Saved data entries:

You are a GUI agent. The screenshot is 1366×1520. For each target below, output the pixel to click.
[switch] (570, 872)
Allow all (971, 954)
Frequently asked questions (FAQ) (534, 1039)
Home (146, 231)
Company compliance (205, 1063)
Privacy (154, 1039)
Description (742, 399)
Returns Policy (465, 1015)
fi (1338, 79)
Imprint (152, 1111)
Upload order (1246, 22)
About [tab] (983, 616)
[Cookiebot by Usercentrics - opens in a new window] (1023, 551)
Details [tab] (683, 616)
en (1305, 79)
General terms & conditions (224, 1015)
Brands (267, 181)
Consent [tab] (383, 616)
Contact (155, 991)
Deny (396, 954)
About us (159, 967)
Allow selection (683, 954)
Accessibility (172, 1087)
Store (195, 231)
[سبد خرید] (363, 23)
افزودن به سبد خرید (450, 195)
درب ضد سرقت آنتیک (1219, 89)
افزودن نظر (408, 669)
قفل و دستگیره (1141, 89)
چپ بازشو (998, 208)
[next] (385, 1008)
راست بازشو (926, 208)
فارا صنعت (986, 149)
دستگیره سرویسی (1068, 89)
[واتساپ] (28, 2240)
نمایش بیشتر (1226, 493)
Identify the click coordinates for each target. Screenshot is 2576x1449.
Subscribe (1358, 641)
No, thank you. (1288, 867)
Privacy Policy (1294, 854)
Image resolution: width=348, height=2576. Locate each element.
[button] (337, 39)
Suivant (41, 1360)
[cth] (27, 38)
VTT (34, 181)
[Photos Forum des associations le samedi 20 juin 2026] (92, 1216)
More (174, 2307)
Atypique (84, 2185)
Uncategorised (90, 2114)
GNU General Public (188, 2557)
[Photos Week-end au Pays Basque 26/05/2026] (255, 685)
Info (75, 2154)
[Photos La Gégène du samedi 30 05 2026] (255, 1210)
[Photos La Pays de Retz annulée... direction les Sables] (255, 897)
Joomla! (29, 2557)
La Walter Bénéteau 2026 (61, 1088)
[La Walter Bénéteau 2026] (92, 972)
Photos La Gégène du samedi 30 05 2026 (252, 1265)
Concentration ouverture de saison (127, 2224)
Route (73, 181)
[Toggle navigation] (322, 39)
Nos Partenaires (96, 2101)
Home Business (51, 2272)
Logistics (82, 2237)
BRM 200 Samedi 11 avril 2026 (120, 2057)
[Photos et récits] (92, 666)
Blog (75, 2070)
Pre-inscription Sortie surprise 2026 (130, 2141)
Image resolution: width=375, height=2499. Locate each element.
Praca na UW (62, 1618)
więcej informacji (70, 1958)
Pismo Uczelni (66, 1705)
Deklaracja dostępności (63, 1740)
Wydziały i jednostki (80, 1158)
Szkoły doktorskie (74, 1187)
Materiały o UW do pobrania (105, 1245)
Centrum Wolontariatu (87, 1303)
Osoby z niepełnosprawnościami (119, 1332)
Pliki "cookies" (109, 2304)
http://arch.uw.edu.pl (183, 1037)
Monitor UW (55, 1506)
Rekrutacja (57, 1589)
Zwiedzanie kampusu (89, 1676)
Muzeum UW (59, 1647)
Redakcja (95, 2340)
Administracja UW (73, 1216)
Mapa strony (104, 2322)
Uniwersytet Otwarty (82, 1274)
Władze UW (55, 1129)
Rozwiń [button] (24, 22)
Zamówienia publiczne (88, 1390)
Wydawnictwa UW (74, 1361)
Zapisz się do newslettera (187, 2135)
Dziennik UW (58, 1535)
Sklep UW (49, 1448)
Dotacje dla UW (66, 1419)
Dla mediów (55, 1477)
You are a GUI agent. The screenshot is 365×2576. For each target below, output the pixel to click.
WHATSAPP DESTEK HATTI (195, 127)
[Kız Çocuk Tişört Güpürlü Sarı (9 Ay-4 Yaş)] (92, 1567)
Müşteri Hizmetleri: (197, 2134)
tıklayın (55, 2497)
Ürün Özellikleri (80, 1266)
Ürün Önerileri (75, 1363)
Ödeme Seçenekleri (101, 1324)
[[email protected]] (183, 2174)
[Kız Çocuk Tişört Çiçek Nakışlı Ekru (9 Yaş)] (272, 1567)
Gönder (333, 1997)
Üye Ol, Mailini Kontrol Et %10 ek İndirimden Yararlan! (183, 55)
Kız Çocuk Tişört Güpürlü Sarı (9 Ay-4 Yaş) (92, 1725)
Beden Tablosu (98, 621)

*TASK INSTRUCTIONS*
Each line of the records above that contains the word "Pays" should be counted; give the resulting number without further words.

*THE COMPLETED TASK*
2